■ **Given task 1**:
List every line of the listing that contains the word "input".
··· Selected text
The History of the Parties

The parties were not married, but lived together from August 2006 until October 2015. They had two children, an eight-year-old boy and a 16-month-old girl. Following the separation, the family continued living together in Hamilton in a unit owned by the father.

In December 2015, the mother moved out of the home with her children, but remained in Hamilton. In January 2016, the parties agreed to an arrangement which permitted the father to have access to his son on alternate weeks, from Thursday afternoon until Sunday afternoon, as well as overnights on alternate Thursdays (in accordance with his work schedule). The father also obtained access to the daughter for six hours each Friday.

In February 2016, the father filed a motion seeking for the son to live with him primarily, for expanded access to the daughter (including overnights) and to prevent the mother from relocating outside of Hamilton with the children.

The mother filed her own motion seeking no change to the existing access arrangements, and consenting to a temporary order not to relocate outside of Hamilton, pending trial.
······
■ **Given task 2**:
Using the history of the parties above, say whether each statement agrees with it, answering yes or no and quoting the deciding words: (a) The parties were married. (b) After the separation, the family kept living together in a unit owned by the father. (c) The mother's motion asked to expand the father's access.
··· Stored records
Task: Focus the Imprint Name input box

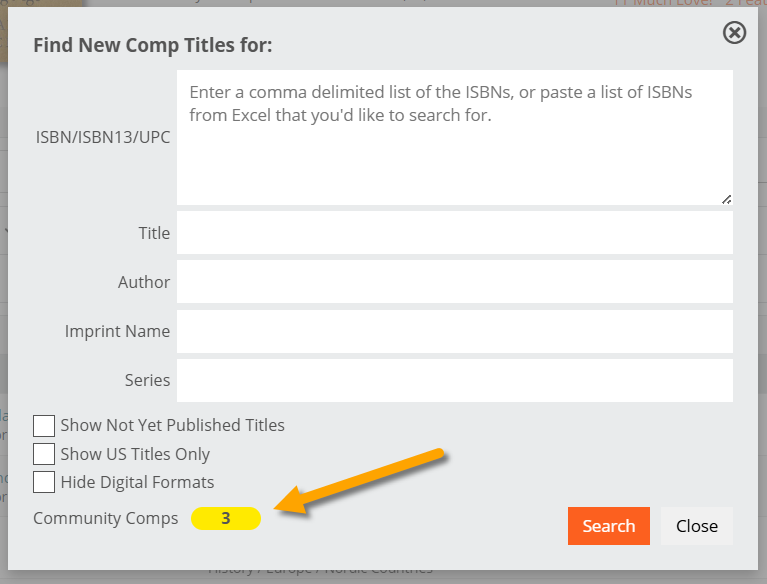Action: (x=454, y=331)
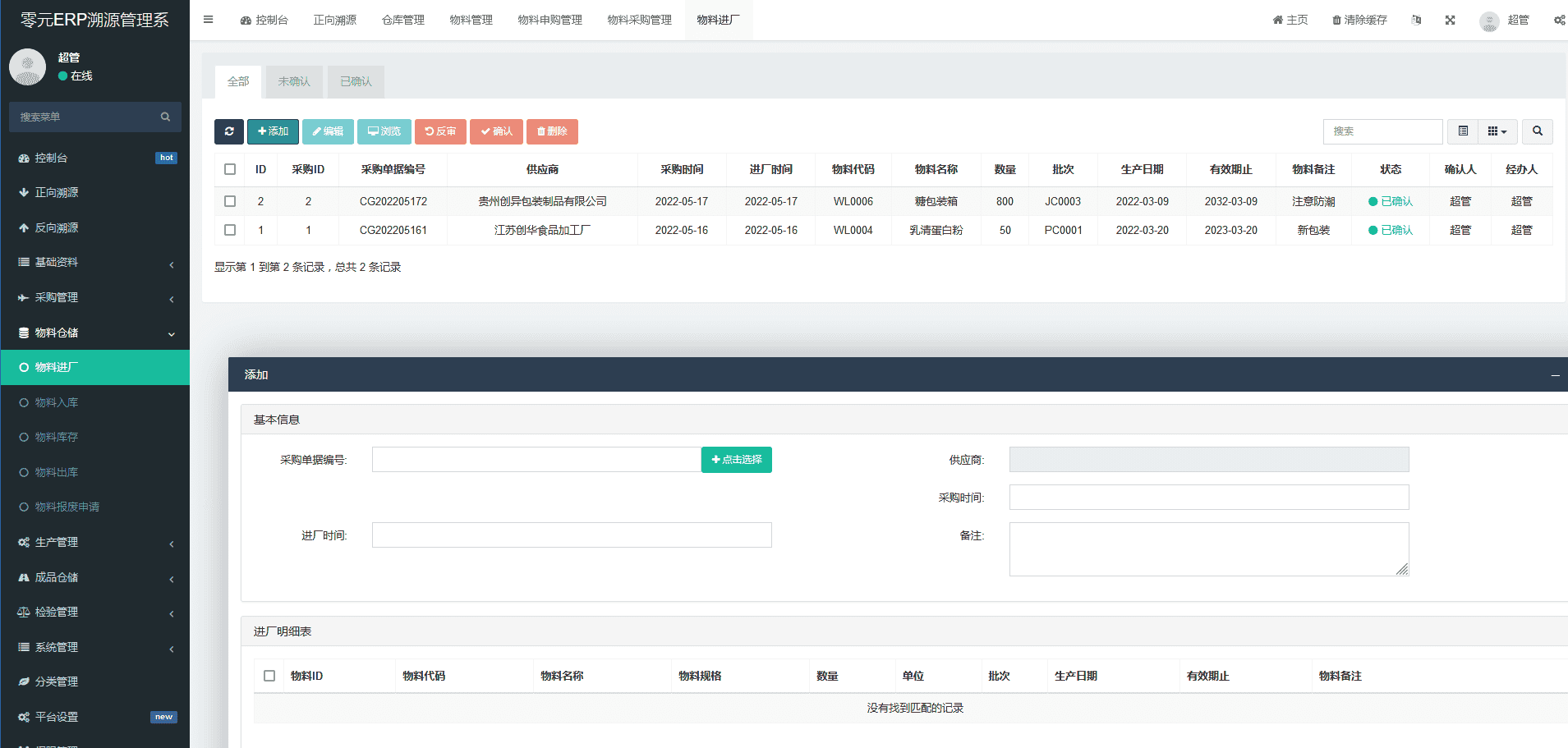
Task: Click the 进厂时间 input field
Action: point(571,535)
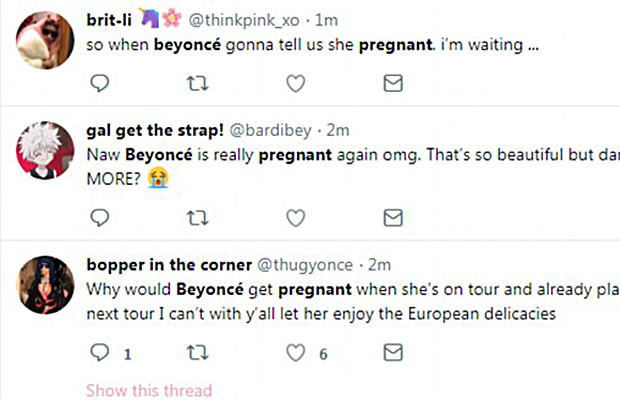Open the Show this thread link
Image resolution: width=620 pixels, height=400 pixels.
(x=149, y=390)
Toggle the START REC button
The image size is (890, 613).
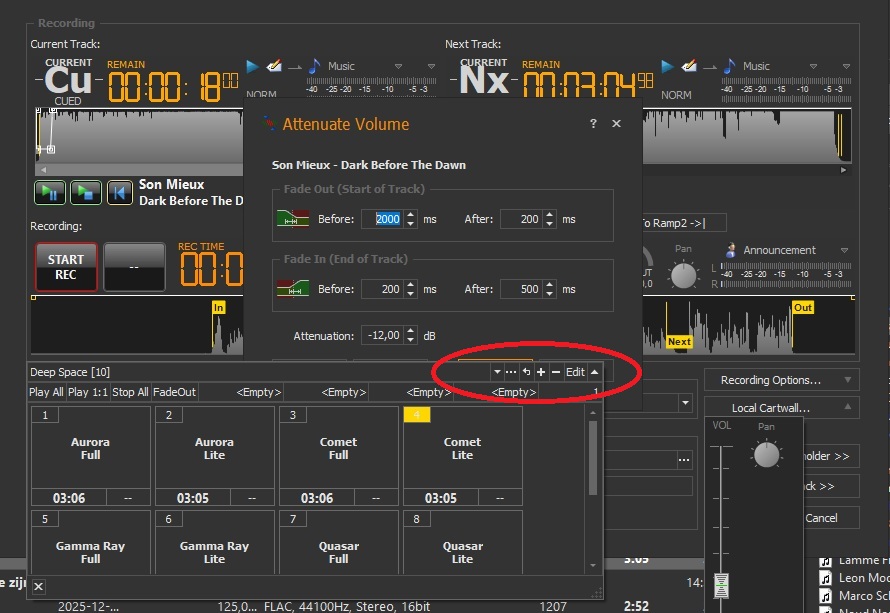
······
■ **Full output 1**:
Task: Focus the Imprint Name input box
Task: Click the 进厂时间 input field

■ **Full output 2**:
(a) No: "The parties were not married"
(b) Yes: "the family continued living together in Hamilton in a unit owned by the father"
(c) No: "seeking no change to the existing access arrangements"